Scientific? Hells no!

But a good lesson for us busy, nurturing mamas to learn nonetheless. Here is what I want you to take away from this mama:

  1. Receiving is just the flip side of the coin to giving. And contrary to popular cultural beliefs, it really is no more blessed to give than to receive. You need to be really good at BOTH in order to live a happy and balanced life.
  2. The more you give the more you have to strengthen your capacity to receive. Remember yoga teaches us balance for a reason. Moms that give all they got and never receive just end up being burned out and stressed out.
  3. How do you practice receiving? One simple way is to ask for help, even when you don’t really “need” it. Sure you are totally capable of changing your baby’s diaper for the 10th time today, but couldn’t you ask your spouse to do it, just so you can finish reading this blog post?
  4. Practice receiving a little bit at a time, or else you may feel overwhelmed and block even more goodness to come. This is kind of like the “winning the lottery” concept. Most people who when the big money in the lottery are broke two years later. Why? Because they didn’t know what to do with such a large sum of money at once. And therefore they blew it.
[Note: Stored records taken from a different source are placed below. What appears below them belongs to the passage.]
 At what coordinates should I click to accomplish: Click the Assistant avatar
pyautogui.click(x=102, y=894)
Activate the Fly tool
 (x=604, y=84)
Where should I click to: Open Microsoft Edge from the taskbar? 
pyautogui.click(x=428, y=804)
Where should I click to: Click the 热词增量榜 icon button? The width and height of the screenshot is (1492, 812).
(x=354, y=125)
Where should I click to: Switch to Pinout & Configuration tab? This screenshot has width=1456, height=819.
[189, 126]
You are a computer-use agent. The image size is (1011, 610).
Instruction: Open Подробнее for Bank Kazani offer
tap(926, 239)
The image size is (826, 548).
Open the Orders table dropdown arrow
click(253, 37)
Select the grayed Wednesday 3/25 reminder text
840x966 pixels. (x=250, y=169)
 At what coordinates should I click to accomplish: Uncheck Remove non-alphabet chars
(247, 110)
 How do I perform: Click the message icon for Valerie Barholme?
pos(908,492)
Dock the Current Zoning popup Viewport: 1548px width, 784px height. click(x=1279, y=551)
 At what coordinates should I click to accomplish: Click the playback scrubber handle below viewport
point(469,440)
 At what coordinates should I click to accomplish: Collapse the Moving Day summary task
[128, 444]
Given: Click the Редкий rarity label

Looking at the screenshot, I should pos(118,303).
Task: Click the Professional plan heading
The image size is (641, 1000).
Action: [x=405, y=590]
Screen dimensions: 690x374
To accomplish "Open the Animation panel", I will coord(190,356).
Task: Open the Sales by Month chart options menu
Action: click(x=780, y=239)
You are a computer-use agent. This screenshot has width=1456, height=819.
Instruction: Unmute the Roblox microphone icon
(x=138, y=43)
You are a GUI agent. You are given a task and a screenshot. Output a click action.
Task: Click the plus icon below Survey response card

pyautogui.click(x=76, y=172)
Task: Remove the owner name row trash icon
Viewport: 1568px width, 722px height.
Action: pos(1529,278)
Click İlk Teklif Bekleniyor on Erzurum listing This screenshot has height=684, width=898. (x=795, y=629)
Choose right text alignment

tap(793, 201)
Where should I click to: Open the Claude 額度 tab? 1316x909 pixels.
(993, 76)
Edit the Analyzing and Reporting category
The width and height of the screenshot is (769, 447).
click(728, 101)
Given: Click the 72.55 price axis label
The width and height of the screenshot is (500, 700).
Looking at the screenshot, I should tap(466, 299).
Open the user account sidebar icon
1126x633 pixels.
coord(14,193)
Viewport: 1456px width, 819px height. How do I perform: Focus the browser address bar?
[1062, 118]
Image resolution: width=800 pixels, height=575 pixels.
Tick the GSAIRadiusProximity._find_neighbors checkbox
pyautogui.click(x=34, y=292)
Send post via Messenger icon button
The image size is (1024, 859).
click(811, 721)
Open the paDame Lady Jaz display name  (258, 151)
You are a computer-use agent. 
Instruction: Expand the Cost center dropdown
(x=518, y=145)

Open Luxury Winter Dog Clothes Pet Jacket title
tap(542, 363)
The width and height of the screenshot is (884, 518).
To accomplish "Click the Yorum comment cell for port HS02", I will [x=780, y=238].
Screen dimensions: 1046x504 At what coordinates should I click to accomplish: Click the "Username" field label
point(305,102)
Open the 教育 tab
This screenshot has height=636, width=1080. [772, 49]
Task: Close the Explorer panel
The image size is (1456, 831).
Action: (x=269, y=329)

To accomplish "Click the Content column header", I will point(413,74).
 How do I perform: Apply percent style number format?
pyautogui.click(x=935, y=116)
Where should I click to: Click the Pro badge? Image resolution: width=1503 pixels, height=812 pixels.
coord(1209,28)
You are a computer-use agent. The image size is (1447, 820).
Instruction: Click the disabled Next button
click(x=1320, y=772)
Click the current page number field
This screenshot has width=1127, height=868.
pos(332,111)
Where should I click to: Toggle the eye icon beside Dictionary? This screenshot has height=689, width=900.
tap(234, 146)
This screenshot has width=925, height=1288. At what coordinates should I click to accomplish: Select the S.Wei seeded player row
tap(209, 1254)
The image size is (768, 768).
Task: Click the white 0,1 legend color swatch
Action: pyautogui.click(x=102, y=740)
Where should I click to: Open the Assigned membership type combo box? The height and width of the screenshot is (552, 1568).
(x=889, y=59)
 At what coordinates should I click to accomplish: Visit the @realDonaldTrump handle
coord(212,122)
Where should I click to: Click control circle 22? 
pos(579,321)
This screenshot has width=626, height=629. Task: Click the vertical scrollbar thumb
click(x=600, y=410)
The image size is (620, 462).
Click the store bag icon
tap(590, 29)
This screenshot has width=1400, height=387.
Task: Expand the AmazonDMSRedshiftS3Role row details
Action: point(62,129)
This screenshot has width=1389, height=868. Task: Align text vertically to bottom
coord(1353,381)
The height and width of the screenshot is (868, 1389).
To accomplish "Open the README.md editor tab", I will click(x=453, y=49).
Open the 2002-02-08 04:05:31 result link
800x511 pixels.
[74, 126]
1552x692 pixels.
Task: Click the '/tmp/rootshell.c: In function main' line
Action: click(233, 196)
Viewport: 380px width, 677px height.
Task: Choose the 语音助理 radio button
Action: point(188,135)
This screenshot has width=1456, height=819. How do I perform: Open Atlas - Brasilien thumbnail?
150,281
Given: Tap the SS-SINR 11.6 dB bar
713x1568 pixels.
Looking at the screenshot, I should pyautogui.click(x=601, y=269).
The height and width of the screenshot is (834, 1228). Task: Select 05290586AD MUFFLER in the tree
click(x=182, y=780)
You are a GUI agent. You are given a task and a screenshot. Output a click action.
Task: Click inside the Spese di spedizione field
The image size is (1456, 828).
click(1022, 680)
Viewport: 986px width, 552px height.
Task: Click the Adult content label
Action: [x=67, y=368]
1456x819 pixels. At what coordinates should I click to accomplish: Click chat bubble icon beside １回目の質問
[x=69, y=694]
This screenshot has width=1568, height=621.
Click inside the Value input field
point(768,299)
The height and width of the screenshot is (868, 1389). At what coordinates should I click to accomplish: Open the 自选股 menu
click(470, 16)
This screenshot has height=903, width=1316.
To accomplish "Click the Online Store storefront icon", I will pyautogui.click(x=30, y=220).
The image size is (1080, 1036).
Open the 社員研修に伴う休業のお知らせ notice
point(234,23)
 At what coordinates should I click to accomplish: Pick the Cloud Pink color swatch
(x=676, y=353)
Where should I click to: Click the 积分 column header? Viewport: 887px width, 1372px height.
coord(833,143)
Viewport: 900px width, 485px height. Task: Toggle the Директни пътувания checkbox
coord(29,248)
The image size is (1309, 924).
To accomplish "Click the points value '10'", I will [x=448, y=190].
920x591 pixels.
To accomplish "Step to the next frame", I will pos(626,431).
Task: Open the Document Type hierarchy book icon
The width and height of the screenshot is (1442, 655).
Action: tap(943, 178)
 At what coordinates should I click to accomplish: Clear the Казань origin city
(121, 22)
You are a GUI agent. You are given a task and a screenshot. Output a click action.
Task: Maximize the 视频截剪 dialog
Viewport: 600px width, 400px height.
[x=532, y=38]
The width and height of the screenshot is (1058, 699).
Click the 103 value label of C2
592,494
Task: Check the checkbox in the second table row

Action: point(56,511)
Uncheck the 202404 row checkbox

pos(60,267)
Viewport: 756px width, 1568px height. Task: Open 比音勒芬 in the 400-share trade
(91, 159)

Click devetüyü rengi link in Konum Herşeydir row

Receiving help, praise or attention in our mom life is energetically similar to receiving money. If you’re not accustom to getting positive attention, for instance, you’ll likely sabotage it by pushing your beloved away, or blowing off their compliments!

Or if you’re not use to receiving help from your partner, you’re likely to sabotage it by picking a fight with them (so they don’t help any more) or over working yourself in some other area instead of taking the rest that was offered.

So hear this mama. Giving is great and blessed. Self-care is needed and good. But receiving the good that is due to you is yet one more way that we busy mamas can find balance in our lives.

Here’ to a healthy, happy and RECEPTIVE week!